Top of Data provided

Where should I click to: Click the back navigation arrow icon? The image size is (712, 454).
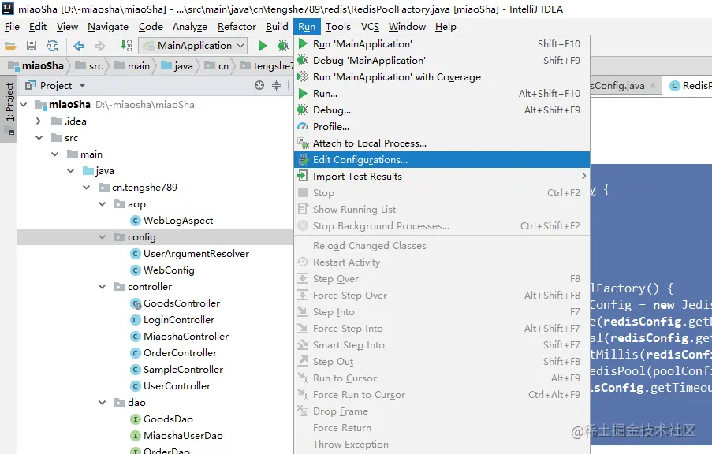(79, 46)
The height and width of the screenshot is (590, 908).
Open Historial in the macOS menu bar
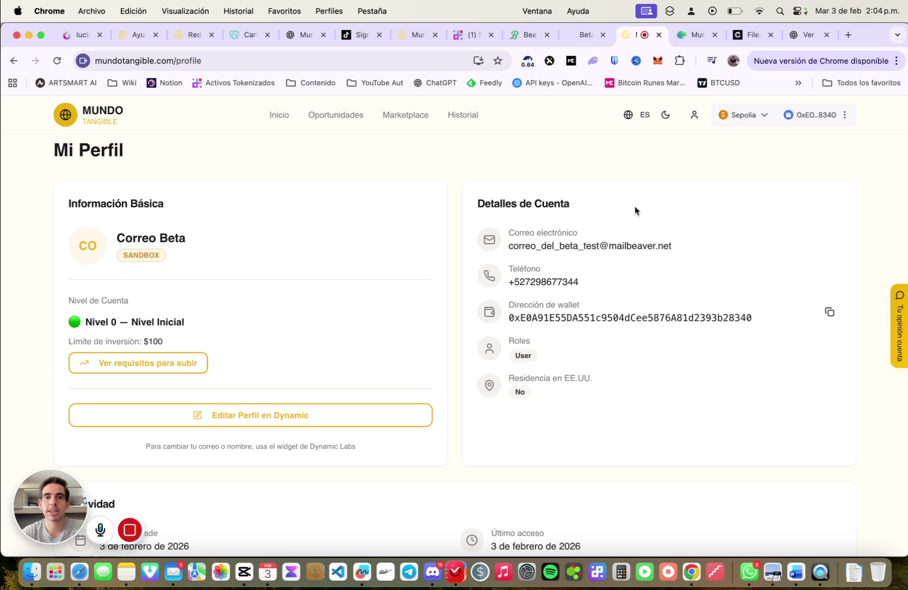pyautogui.click(x=238, y=11)
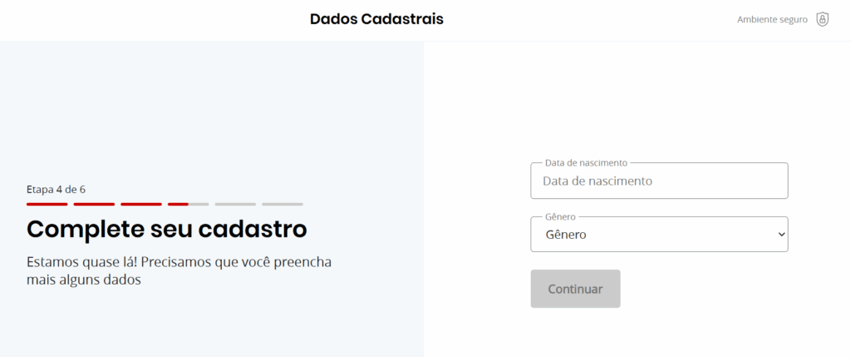The height and width of the screenshot is (357, 851).
Task: Click the Ambiente seguro text label
Action: tap(772, 19)
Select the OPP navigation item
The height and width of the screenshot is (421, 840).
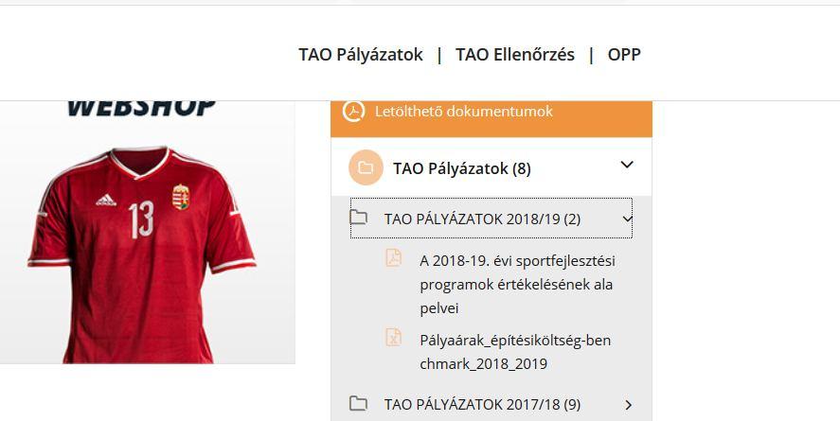(624, 55)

Bottom of Data provided

*What this task involves*:
Extract exactly the lines from the one containing "The height and width of the screenshot is (421, 840)." through the last line of the records above, both included, and leave out the pictures.

*Solution below*:
The height and width of the screenshot is (421, 840).
(624, 55)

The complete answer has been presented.